Unfortunately, the Texas Democrats' efforts did not succeed in getting federal legislation passed. Texas Democrats visited Washington and met with Vice President Harris and others to push for federal voting protections. The following week, Republicans in the U.S. Senate blocked consideration of Democrats' sweeping For the People Act.

The 2021 quorum break collapsed after six weeks when internal divisions fractured Democratic unity, and the effort ended when three Houston Democrats returned, citing the COVID-19 pandemic and providing quorum that allowed the controversial legislation to pass.

So while Jasmine Crockett and her colleagues successfully drew national attention to voting rights issues and advocated forcefully for federal protections, the voting restrictions they opposed ultimately became law in Texas, and the federal bills they championed did not pass the U.S. Senate.

In 2022, Jasmine was elected to represent Texas's 30th Congressional District. Since January 2023, she has served as the U.S. representative for this district, which includes portions of Dallas and Tarrant counties. In the 118th Congress, she was elected as Freshman Leadership Representative, the first African American woman to hold this position. In the 119th Congress, she was appointed Vice Ranking Member of the House Committee on Oversight and Government Reform and Ranking Member of the House Judiciary Subcommittee on Oversight.

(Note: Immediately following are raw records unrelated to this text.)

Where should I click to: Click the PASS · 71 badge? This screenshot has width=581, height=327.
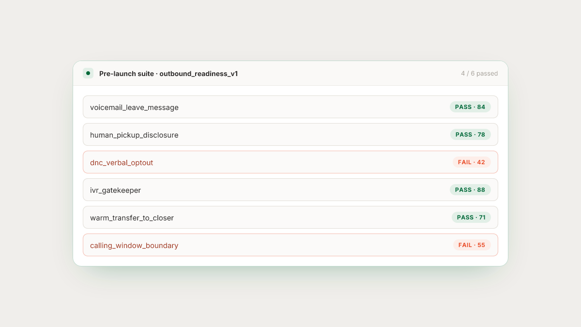coord(471,218)
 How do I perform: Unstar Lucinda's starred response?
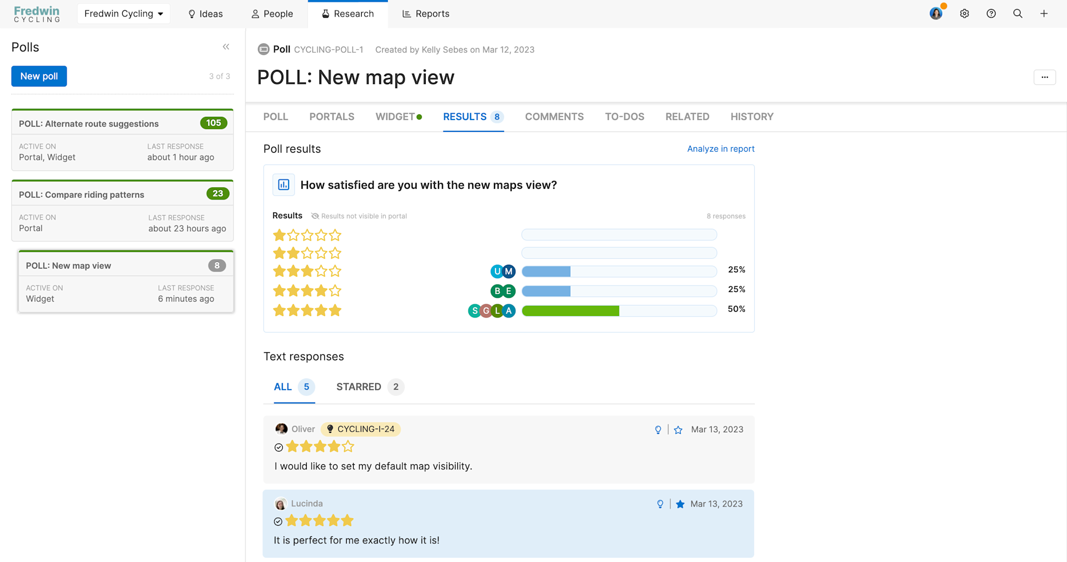pyautogui.click(x=680, y=504)
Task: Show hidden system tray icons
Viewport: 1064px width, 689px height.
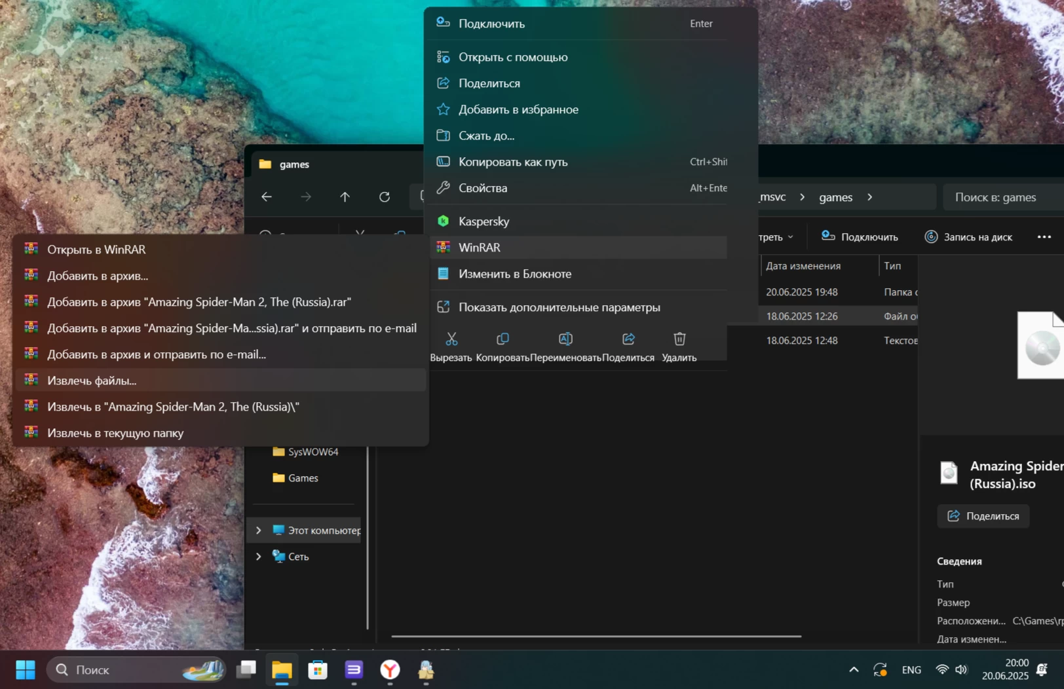Action: pyautogui.click(x=854, y=669)
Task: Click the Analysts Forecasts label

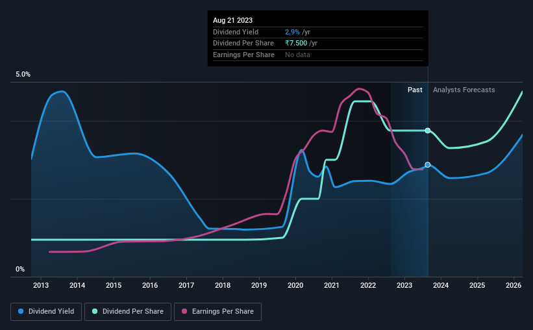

In December 2025, Crockett announced her candidacy for the U.S. Senate in Texas in the 2026 election, joining what is shaping up to be a competitive Democratic primary. Throughout her career, Congresswoman Crockett has remained committed to civil rights, criminal justice reform, voting rights, and fighting inequality—dedicating her life to public service with the goal of ensuring justice and equality for all.